**ASSIGNMENT**
Copy nothing from the entries below except the lines from the one containing "Дымоходы и Шланги (297, 208)" through the one containing "О компании (78, 125)", and copy those exactly.

[Collected data]

.....

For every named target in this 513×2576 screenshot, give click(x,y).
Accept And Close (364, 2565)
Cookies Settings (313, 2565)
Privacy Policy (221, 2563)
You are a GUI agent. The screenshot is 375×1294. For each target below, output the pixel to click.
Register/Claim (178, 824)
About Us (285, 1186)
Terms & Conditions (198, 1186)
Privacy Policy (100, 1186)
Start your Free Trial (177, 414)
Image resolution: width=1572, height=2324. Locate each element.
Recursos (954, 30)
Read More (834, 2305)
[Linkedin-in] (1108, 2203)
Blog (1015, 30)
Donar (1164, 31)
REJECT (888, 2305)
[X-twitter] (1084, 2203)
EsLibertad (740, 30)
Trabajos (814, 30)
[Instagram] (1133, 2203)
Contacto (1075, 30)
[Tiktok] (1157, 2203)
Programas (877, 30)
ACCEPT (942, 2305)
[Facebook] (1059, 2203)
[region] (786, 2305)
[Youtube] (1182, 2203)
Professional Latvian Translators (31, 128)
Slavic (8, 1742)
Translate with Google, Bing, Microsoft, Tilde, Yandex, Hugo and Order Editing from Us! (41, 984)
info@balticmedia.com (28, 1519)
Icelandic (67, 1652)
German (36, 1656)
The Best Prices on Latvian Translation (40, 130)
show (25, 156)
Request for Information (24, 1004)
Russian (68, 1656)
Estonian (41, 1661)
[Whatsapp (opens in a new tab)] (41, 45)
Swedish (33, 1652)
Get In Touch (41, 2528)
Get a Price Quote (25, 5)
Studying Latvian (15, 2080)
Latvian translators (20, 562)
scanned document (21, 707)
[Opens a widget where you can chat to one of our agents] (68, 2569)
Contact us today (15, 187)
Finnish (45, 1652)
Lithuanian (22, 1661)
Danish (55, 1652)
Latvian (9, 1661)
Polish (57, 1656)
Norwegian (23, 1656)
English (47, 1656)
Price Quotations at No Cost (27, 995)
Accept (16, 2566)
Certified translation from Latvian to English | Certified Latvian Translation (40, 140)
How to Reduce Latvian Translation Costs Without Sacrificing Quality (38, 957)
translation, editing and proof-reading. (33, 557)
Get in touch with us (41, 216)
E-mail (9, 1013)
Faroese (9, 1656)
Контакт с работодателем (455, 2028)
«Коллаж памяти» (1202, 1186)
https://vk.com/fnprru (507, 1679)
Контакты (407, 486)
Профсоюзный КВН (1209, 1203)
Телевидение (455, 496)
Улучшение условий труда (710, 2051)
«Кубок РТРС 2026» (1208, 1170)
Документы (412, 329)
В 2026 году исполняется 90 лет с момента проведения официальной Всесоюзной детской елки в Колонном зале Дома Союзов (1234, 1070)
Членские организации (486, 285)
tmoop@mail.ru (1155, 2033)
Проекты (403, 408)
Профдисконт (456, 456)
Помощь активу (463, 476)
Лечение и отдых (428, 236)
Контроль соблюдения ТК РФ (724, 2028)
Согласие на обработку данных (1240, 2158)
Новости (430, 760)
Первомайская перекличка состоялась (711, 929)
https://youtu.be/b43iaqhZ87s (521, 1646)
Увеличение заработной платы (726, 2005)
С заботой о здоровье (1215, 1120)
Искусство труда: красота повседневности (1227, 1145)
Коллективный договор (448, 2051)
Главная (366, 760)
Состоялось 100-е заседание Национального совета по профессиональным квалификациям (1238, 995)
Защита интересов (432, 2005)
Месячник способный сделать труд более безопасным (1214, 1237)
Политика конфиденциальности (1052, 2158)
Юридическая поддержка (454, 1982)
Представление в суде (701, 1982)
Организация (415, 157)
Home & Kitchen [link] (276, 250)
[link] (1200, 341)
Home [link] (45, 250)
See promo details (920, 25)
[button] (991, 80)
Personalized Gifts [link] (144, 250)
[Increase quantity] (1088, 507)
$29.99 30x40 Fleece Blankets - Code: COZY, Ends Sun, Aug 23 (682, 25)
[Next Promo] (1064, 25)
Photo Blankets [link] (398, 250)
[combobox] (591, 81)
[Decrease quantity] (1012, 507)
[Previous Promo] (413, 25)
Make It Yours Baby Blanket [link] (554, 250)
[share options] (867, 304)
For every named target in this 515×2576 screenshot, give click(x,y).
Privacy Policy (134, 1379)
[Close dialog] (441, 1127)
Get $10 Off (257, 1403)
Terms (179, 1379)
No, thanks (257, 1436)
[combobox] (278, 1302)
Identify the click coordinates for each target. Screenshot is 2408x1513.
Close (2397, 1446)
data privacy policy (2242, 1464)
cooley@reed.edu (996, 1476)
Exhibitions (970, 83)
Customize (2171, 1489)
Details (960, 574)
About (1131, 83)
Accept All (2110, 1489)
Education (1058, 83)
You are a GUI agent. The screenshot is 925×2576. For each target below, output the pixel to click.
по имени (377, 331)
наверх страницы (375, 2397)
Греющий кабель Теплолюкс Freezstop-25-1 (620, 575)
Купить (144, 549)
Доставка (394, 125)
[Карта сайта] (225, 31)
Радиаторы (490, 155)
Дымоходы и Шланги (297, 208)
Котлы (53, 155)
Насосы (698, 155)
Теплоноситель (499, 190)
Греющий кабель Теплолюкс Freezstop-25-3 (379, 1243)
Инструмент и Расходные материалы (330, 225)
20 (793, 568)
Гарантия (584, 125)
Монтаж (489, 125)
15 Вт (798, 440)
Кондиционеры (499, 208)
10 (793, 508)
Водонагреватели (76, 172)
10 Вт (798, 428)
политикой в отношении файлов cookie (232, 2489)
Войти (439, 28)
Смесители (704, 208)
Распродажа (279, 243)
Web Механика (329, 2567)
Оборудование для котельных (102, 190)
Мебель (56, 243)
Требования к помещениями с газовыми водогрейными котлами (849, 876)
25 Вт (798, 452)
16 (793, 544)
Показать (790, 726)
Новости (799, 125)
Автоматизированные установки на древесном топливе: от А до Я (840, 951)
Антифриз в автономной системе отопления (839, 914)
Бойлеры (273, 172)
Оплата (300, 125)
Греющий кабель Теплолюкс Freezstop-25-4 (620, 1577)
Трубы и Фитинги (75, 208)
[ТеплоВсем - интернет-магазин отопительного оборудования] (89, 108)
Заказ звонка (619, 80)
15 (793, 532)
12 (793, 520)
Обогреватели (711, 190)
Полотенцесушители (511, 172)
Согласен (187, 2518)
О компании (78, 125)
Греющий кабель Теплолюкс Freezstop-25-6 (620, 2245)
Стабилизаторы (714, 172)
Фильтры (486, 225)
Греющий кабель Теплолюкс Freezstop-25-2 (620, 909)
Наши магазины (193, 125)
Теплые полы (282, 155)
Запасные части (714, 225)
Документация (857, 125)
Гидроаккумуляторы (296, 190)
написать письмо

.....

**ANSWER TO THIS TASK**
Дымоходы и Шланги (297, 208)
Котлы (53, 155)
Насосы (698, 155)
Теплоноситель (499, 190)
Греющий кабель Теплолюкс Freezstop-25-3 (379, 1243)
Инструмент и Расходные материалы (330, 225)
20 (793, 568)
Гарантия (584, 125)
Монтаж (489, 125)
15 Вт (798, 440)
Кондиционеры (499, 208)
10 (793, 508)
Водонагреватели (76, 172)
10 Вт (798, 428)
политикой в отношении файлов cookie (232, 2489)
Войти (439, 28)
Смесители (704, 208)
Распродажа (279, 243)
Web Механика (329, 2567)
Оборудование для котельных (102, 190)
Мебель (56, 243)
Требования к помещениями с газовыми водогрейными котлами (849, 876)
25 Вт (798, 452)
16 (793, 544)
Показать (790, 726)
Новости (799, 125)
Автоматизированные установки на древесном топливе: от А до Я (840, 951)
Антифриз в автономной системе отопления (839, 914)
Бойлеры (273, 172)
Оплата (300, 125)
Греющий кабель Теплолюкс Freezstop-25-4 (620, 1577)
Трубы и Фитинги (75, 208)
[ТеплоВсем - интернет-магазин отопительного оборудования] (89, 108)
Заказ звонка (619, 80)
15 (793, 532)
12 (793, 520)
Обогреватели (711, 190)
Полотенцесушители (511, 172)
Согласен (187, 2518)
О компании (78, 125)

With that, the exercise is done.